## TASK PROMPT
Convert every line of the records below into a Markdown table with the columns "No." and "Line." Number the rows in order and skip blank lines.

=-=-=-=-=

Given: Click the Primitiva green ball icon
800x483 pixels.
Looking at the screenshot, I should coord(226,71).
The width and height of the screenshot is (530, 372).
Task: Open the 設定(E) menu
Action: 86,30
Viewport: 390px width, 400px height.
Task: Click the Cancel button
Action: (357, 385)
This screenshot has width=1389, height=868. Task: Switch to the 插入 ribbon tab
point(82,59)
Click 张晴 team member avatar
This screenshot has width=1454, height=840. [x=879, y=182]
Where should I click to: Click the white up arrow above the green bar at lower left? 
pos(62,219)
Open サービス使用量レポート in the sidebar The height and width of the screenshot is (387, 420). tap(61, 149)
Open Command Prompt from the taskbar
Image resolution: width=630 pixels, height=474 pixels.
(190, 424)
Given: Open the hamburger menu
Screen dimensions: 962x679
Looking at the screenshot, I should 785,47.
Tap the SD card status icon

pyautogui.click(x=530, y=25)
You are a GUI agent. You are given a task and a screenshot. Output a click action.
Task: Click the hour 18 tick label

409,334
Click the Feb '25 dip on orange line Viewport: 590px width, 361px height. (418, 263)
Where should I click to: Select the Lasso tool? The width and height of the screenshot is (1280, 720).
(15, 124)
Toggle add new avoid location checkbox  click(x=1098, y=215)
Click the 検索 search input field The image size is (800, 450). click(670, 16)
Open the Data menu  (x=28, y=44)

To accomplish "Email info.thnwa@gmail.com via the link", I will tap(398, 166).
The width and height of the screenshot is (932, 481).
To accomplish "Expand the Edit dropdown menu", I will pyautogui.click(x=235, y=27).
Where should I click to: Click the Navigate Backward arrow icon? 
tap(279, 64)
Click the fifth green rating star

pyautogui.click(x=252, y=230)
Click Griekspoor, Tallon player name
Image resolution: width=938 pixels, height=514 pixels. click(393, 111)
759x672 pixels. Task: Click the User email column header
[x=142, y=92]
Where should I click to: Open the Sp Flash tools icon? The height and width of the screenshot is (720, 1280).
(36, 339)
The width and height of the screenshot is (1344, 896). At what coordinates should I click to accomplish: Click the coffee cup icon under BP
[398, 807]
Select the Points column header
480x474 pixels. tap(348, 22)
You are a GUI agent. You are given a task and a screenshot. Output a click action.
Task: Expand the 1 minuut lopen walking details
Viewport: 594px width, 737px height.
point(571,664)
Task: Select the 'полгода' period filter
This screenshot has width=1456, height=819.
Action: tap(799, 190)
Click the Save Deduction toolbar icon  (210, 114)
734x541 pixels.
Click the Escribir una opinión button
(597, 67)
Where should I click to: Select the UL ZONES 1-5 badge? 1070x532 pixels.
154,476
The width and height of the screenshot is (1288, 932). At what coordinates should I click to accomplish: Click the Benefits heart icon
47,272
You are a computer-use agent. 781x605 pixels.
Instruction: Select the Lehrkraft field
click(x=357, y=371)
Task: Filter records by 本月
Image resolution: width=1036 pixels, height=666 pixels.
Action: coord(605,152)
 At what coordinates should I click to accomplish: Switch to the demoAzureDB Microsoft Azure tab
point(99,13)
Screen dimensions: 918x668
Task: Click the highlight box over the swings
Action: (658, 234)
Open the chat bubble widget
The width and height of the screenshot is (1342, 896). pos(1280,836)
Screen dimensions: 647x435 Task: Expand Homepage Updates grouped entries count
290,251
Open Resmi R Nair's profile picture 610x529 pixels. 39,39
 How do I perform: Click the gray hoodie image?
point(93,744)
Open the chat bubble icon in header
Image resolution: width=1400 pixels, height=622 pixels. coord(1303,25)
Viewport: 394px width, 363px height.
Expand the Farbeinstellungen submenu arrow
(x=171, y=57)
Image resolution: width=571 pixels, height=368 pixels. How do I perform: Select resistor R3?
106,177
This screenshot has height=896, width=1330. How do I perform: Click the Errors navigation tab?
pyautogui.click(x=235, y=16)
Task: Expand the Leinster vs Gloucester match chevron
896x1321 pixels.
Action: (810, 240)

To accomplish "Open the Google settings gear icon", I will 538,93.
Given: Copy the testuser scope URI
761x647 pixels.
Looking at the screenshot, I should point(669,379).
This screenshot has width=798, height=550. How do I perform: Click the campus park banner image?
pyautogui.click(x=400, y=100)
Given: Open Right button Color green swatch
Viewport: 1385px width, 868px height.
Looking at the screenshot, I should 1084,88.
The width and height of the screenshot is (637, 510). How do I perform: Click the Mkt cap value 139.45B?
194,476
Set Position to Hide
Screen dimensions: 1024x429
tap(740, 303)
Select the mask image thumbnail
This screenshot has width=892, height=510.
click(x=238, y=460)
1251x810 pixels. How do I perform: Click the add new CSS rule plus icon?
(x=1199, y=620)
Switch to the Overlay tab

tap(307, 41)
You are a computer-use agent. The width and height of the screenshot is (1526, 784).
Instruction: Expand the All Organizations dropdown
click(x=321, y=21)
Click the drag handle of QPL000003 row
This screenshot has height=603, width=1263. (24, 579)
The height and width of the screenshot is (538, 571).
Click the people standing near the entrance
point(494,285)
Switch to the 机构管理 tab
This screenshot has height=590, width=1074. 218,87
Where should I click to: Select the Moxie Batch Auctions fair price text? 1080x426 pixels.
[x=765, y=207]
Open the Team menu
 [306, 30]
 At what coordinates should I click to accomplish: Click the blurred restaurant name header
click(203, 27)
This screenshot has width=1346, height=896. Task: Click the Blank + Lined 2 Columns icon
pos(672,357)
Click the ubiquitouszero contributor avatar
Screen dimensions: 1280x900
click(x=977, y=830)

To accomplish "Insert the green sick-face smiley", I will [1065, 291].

=-=-=-=-=

## REPLY
| No. | Line |
|---|---|
| 1 | Given: Click the Primitiva green ball icon |
| 2 | 800x483 pixels. |
| 3 | Looking at the screenshot, I should coord(226,71). |
| 4 | The width and height of the screenshot is (530, 372). |
| 5 | Task: Open the 設定(E) menu |
| 6 | Action: 86,30 |
| 7 | Viewport: 390px width, 400px height. |
| 8 | Task: Click the Cancel button |
| 9 | Action: (357, 385) |
| 10 | This screenshot has width=1389, height=868. Task: Switch to the 插入 ribbon tab |
| 11 | point(82,59) |
| 12 | Click 张晴 team member avatar |
| 13 | This screenshot has width=1454, height=840. [x=879, y=182] |
| 14 | Where should I click to: Click the white up arrow above the green bar at lower left?  |
| 15 | pos(62,219) |
| 16 | Open サービス使用量レポート in the sidebar The height and width of the screenshot is (387, 420). tap(61, 149) |
| 17 | Open Command Prompt from the taskbar |
| 18 | Image resolution: width=630 pixels, height=474 pixels. |
| 19 | (190, 424) |
| 20 | Given: Open the hamburger menu |
| 21 | Screen dimensions: 962x679 |
| 22 | Looking at the screenshot, I should 785,47. |
| 23 | Tap the SD card status icon |
| 24 | pyautogui.click(x=530, y=25) |
| 25 | You are a GUI agent. You are given a task and a screenshot. Output a click action. |
| 26 | Task: Click the hour 18 tick label |
| 27 | 409,334 |
| 28 | Click the Feb '25 dip on orange line Viewport: 590px width, 361px height. (418, 263) |
| 29 | Where should I click to: Select the Lasso tool? The width and height of the screenshot is (1280, 720). |
| 30 | (15, 124) |
| 31 | Toggle add new avoid location checkbox  click(x=1098, y=215) |
| 32 | Click the 検索 search input field The image size is (800, 450). click(670, 16) |
| 33 | Open the Data menu  (x=28, y=44) |
| 34 | To accomplish "Email info.thnwa@gmail.com via the link", I will tap(398, 166). |
| 35 | The width and height of the screenshot is (932, 481). |
| 36 | To accomplish "Expand the Edit dropdown menu", I will pyautogui.click(x=235, y=27). |
| 37 | Where should I click to: Click the Navigate Backward arrow icon?  |
| 38 | tap(279, 64) |
| 39 | Click the fifth green rating star |
| 40 | pyautogui.click(x=252, y=230) |
| 41 | Click Griekspoor, Tallon player name |
| 42 | Image resolution: width=938 pixels, height=514 pixels. click(393, 111) |
| 43 | 759x672 pixels. Task: Click the User email column header |
| 44 | [x=142, y=92] |
| 45 | Where should I click to: Open the Sp Flash tools icon? The height and width of the screenshot is (720, 1280). |
| 46 | (36, 339) |
| 47 | The width and height of the screenshot is (1344, 896). At what coordinates should I click to accomplish: Click the coffee cup icon under BP |
| 48 | [398, 807] |
| 49 | Select the Points column header |
| 50 | 480x474 pixels. tap(348, 22) |
| 51 | You are a GUI agent. You are given a task and a screenshot. Output a click action. |
| 52 | Task: Expand the 1 minuut lopen walking details |
| 53 | Viewport: 594px width, 737px height. |
| 54 | point(571,664) |
| 55 | Task: Select the 'полгода' period filter |
| 56 | This screenshot has width=1456, height=819. |
| 57 | Action: tap(799, 190) |
| 58 | Click the Save Deduction toolbar icon  (210, 114) |
| 59 | 734x541 pixels. |
| 60 | Click the Escribir una opinión button |
| 61 | (597, 67) |
| 62 | Where should I click to: Select the UL ZONES 1-5 badge? 1070x532 pixels. |
| 63 | 154,476 |
| 64 | The width and height of the screenshot is (1288, 932). At what coordinates should I click to accomplish: Click the Benefits heart icon |
| 65 | 47,272 |
| 66 | You are a computer-use agent. 781x605 pixels. |
| 67 | Instruction: Select the Lehrkraft field |
| 68 | click(x=357, y=371) |
| 69 | Task: Filter records by 本月 |
| 70 | Image resolution: width=1036 pixels, height=666 pixels. |
| 71 | Action: coord(605,152) |
| 72 |  At what coordinates should I click to accomplish: Switch to the demoAzureDB Microsoft Azure tab |
| 73 | point(99,13) |
| 74 | Screen dimensions: 918x668 |
| 75 | Task: Click the highlight box over the swings |
| 76 | Action: (658, 234) |
| 77 | Open the chat bubble widget |
| 78 | The width and height of the screenshot is (1342, 896). pos(1280,836) |
| 79 | Screen dimensions: 647x435 Task: Expand Homepage Updates grouped entries count |
| 80 | 290,251 |
| 81 | Open Resmi R Nair's profile picture 610x529 pixels. 39,39 |
| 82 |  How do I perform: Click the gray hoodie image? |
| 83 | point(93,744) |
| 84 | Open the chat bubble icon in header |
| 85 | Image resolution: width=1400 pixels, height=622 pixels. coord(1303,25) |
| 86 | Viewport: 394px width, 363px height. |
| 87 | Expand the Farbeinstellungen submenu arrow |
| 88 | (x=171, y=57) |
| 89 | Image resolution: width=571 pixels, height=368 pixels. How do I perform: Select resistor R3? |
| 90 | 106,177 |
| 91 | This screenshot has height=896, width=1330. How do I perform: Click the Errors navigation tab? |
| 92 | pyautogui.click(x=235, y=16) |
| 93 | Task: Expand the Leinster vs Gloucester match chevron |
| 94 | 896x1321 pixels. |
| 95 | Action: (810, 240) |
| 96 | To accomplish "Open the Google settings gear icon", I will 538,93. |
| 97 | Given: Copy the testuser scope URI |
| 98 | 761x647 pixels. |
| 99 | Looking at the screenshot, I should point(669,379). |
| 100 | This screenshot has width=798, height=550. How do I perform: Click the campus park banner image? |
| 101 | pyautogui.click(x=400, y=100) |
| 102 | Given: Open Right button Color green swatch |
| 103 | Viewport: 1385px width, 868px height. |
| 104 | Looking at the screenshot, I should 1084,88. |
| 105 | The width and height of the screenshot is (637, 510). How do I perform: Click the Mkt cap value 139.45B? |
| 106 | 194,476 |
| 107 | Set Position to Hide |
| 108 | Screen dimensions: 1024x429 |
| 109 | tap(740, 303) |
| 110 | Select the mask image thumbnail |
| 111 | This screenshot has width=892, height=510. |
| 112 | click(x=238, y=460) |
| 113 | 1251x810 pixels. How do I perform: Click the add new CSS rule plus icon? |
| 114 | (x=1199, y=620) |
| 115 | Switch to the Overlay tab |
| 116 | tap(307, 41) |
| 117 | You are a computer-use agent. The width and height of the screenshot is (1526, 784). |
| 118 | Instruction: Expand the All Organizations dropdown |
| 119 | click(x=321, y=21) |
| 120 | Click the drag handle of QPL000003 row |
| 121 | This screenshot has height=603, width=1263. (24, 579) |
| 122 | The height and width of the screenshot is (538, 571). |
| 123 | Click the people standing near the entrance |
| 124 | point(494,285) |
| 125 | Switch to the 机构管理 tab |
| 126 | This screenshot has height=590, width=1074. 218,87 |
| 127 | Where should I click to: Select the Moxie Batch Auctions fair price text? 1080x426 pixels. |
| 128 | [x=765, y=207] |
| 129 | Open the Team menu |
| 130 |  [306, 30] |
| 131 |  At what coordinates should I click to accomplish: Click the blurred restaurant name header |
| 132 | click(203, 27) |
| 133 | This screenshot has width=1346, height=896. Task: Click the Blank + Lined 2 Columns icon |
| 134 | pos(672,357) |
| 135 | Click the ubiquitouszero contributor avatar |
| 136 | Screen dimensions: 1280x900 |
| 137 | click(x=977, y=830) |
| 138 | To accomplish "Insert the green sick-face smiley", I will [1065, 291]. |